Articles | Volume 2, issue 1
https://doi.org/10.5194/we-2-83-2001
https://doi.org/10.5194/we-2-83-2001
29 Nov 2001
 | 29 Nov 2001

The significance of the seed bank as a potential for the reestablishment of arable-land vegetation in a marginal cultivated landscape

R. Waldhardt, K. Fuhr-Bossdorf, and A. Otte

Abstract. As part of the German Research Foundation (DFG) project “Land Use Concepts for Marginal Regions”, since 1997 we have made analyses of the seed bank of 22 cultivated allotments, as well as of 15 meadow/pasture and 16 fallow allotments on former arable land of the Lahn-Dill Highlands, a marginal cultivated landscape in Hesse, Germany. One aim of this study is to determine according to which dynamic laws the seed bank of arable-land weeds is depleted after cultivation is abandoned.

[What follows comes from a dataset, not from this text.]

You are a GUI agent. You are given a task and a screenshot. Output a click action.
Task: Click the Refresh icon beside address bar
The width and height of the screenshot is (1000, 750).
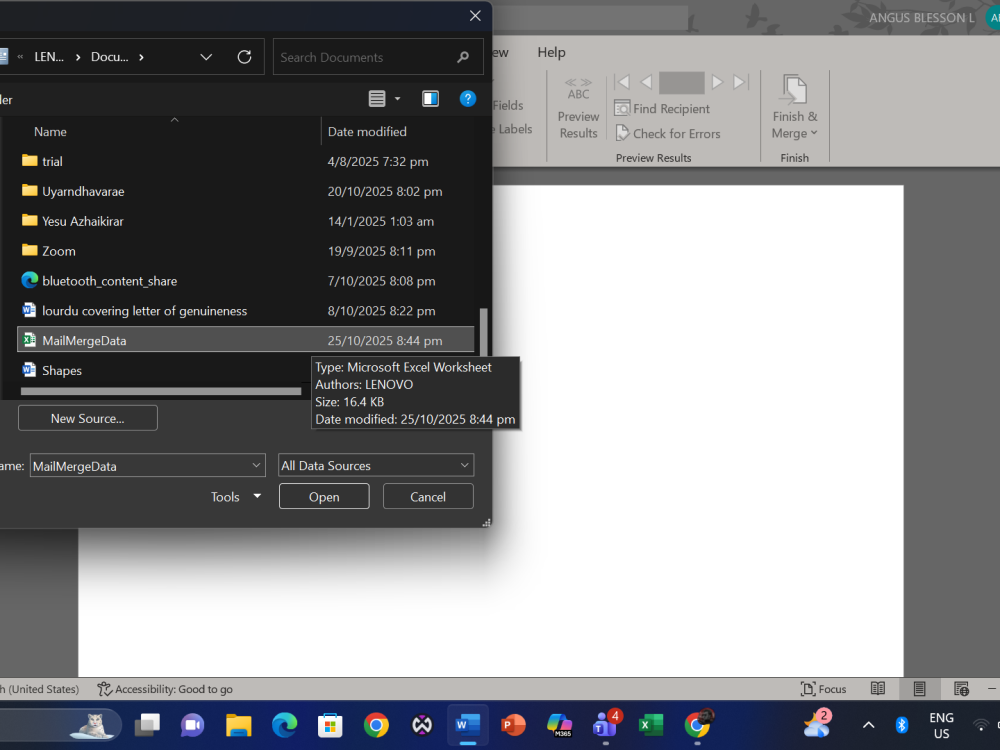[x=244, y=57]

Depending on the intensity of the arable land use, the seed banks of rankers and cambisols that are presently still cultivated contain up to 1 004 800 seeds of arable-land species capable of germination m−3. Soils that were last cultivated less than ten years ago have much lower seed densities, while the seed bank of arable-land species is largely exhausted after only ca. 20 yr. This points to an exponential depletion of the seed bank of arable-land species and their abundance over time. On the basis of the present results, <20 yr remain in the Lahn-Dill Highlands for the reestablishment of characteristic arable-land vegetation from the seed bank.